• **TASK GOAL**:
Restate the entries below word for word, leaving nothing out.

• **RECORDS FOR THIS TASK**:
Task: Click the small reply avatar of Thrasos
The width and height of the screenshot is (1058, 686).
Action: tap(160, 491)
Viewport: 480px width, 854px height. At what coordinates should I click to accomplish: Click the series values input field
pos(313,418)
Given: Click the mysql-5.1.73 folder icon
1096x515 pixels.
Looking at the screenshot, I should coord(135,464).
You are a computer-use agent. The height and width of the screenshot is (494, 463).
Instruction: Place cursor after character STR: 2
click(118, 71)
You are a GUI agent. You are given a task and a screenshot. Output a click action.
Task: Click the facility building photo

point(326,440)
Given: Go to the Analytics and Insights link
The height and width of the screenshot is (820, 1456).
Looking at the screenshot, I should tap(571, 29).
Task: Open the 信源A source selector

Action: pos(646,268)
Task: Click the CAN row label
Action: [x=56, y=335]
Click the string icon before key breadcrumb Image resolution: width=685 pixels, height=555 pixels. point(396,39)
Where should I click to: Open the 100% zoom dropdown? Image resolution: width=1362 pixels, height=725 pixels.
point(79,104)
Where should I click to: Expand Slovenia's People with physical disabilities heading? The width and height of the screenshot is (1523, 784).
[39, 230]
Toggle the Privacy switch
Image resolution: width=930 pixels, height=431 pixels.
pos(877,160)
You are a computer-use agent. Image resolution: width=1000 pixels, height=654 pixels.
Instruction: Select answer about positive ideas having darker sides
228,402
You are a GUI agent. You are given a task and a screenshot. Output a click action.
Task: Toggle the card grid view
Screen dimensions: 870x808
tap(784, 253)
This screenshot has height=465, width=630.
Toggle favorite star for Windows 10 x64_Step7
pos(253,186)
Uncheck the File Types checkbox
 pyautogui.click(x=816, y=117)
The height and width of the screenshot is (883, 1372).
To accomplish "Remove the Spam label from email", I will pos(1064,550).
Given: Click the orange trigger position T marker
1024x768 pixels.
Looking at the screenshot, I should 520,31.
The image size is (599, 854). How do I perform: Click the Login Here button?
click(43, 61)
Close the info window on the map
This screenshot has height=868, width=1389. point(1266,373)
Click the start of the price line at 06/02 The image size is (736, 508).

• **TASK RESULT**:
Task: Click the small reply avatar of Thrasos
The width and height of the screenshot is (1058, 686).
Action: tap(160, 491)
Viewport: 480px width, 854px height. At what coordinates should I click to accomplish: Click the series values input field
pos(313,418)
Given: Click the mysql-5.1.73 folder icon
1096x515 pixels.
Looking at the screenshot, I should coord(135,464).
You are a computer-use agent. The height and width of the screenshot is (494, 463).
Instruction: Place cursor after character STR: 2
click(118, 71)
You are a GUI agent. You are given a task and a screenshot. Output a click action.
Task: Click the facility building photo

point(326,440)
Given: Go to the Analytics and Insights link
The height and width of the screenshot is (820, 1456).
Looking at the screenshot, I should tap(571, 29).
Task: Open the 信源A source selector

Action: pos(646,268)
Task: Click the CAN row label
Action: [x=56, y=335]
Click the string icon before key breadcrumb Image resolution: width=685 pixels, height=555 pixels. point(396,39)
Where should I click to: Open the 100% zoom dropdown? Image resolution: width=1362 pixels, height=725 pixels.
point(79,104)
Where should I click to: Expand Slovenia's People with physical disabilities heading? The width and height of the screenshot is (1523, 784).
[39, 230]
Toggle the Privacy switch
Image resolution: width=930 pixels, height=431 pixels.
pos(877,160)
You are a computer-use agent. Image resolution: width=1000 pixels, height=654 pixels.
Instruction: Select answer about positive ideas having darker sides
228,402
You are a GUI agent. You are given a task and a screenshot. Output a click action.
Task: Toggle the card grid view
Screen dimensions: 870x808
tap(784, 253)
This screenshot has height=465, width=630.
Toggle favorite star for Windows 10 x64_Step7
pos(253,186)
Uncheck the File Types checkbox
 pyautogui.click(x=816, y=117)
The height and width of the screenshot is (883, 1372).
To accomplish "Remove the Spam label from email", I will pos(1064,550).
Given: Click the orange trigger position T marker
1024x768 pixels.
Looking at the screenshot, I should 520,31.
The image size is (599, 854). How do I perform: Click the Login Here button?
click(43, 61)
Close the info window on the map
This screenshot has height=868, width=1389. point(1266,373)
Click the start of the price line at 06/02 The image size is (736, 508).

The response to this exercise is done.